When FATF places a jurisdiction under increased monitoring, it means the country has committed to swiftly resolve the identified strategic deficiencies within agreed timeframes and is subject to increased monitoring.

When Malta was added in 2021, it was able to resolve its issues within a year of being listed.

Other countries have been on the greylist longer, such as the Cayman Islands, which has been under increased monitoring since 2021.

Albania, meanwhile, has been on the list since 2020.

Being on the greylist can inevitably have negative effects on countries.

For example, an International Money Fund (IMF) working paper on the impacts of a FATF greylisting warns the move typically has a “significant negative impact on a country’s capital flows”.

“The magnitude of the negative effect is large, on average -7.6 percent of GDP. It varies, however, by type of capital flow,” according to the IMF paper.

Previous VIXIO research found that SWIFT monthly numbers of cross-border payments between 2004 and 2014 show a 7-10 percent reduction in the number of payments sent to a greylisted country by the rest of the world.

Additionally, if Malta is anything to go by, it is likely that there will be an increase in regulatory activity in the country.

For example, VIXIO found that in the months after Malta joined the greylist, regulatory impact based on our indexing of regulatory activity rose tenfold, and way above the global average.

The EU’s AML problem continues

Croatia’s placing on the list will not go down well in Brussels.

The EU has long tried to tighten its anti-money laundering rules, and this is more bad publicity following Malta’s turn on the greylist and scandals such as that of Danske Bank.
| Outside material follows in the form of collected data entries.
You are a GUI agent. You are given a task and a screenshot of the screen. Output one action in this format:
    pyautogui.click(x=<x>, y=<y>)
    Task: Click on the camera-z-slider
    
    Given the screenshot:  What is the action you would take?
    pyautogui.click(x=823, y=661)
When approached by VIXIO, a spokesperson for the European Commission signalled the institution’s support for Croatia, pointing out that FATF’s decision is the result of an assessment of the progress made by Croatia since 2021 to ensure that its national anti-money laundering/counter-terrorism financing (AML/CTF) framework is solid enough to prevent and combat money laundering and terrorist financing.
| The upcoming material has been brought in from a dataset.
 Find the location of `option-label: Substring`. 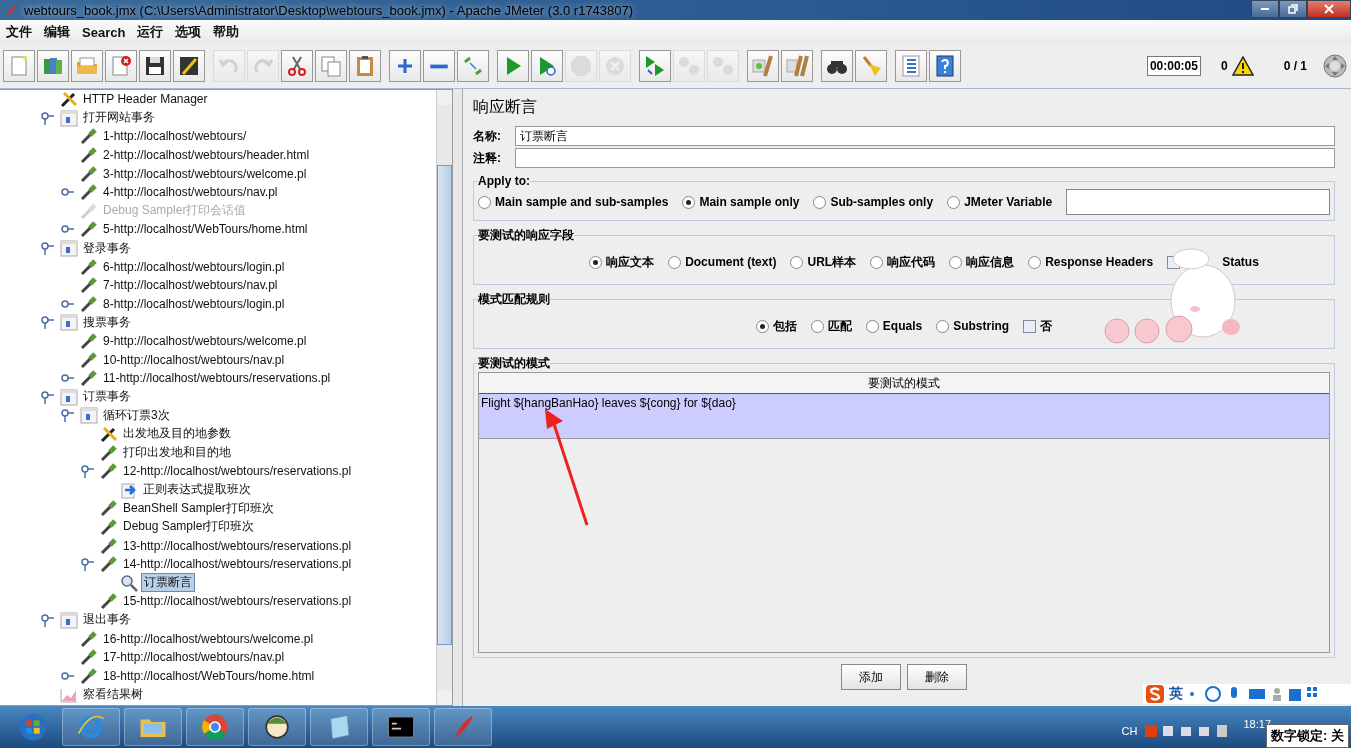

option-label: Substring is located at coordinates (982, 326).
“Croatia has already demonstrated considerable progress since then,” the spokesperson said, adding that FATF assessed that 41 of the 66 recommended actions contained in the country’s mutual evaluation report have already been addressed.

The remaining deficiencies, meanwhile, mostly relate to the effectiveness of Croatia’s AML/CTF framework, which the commission said typically takes more time to demonstrate.

“Croatia has already initiated the necessary steps to address those remaining deficiencies. We are confident that Croatia will have addressed them by next year and will be delisted by FATF,” the spokesperson said.

“The commission will fully support Croatia on this track. Croatia has a solid regime in relation to many aspects, and it is committed to cooperate with FATF to address the remaining gaps.”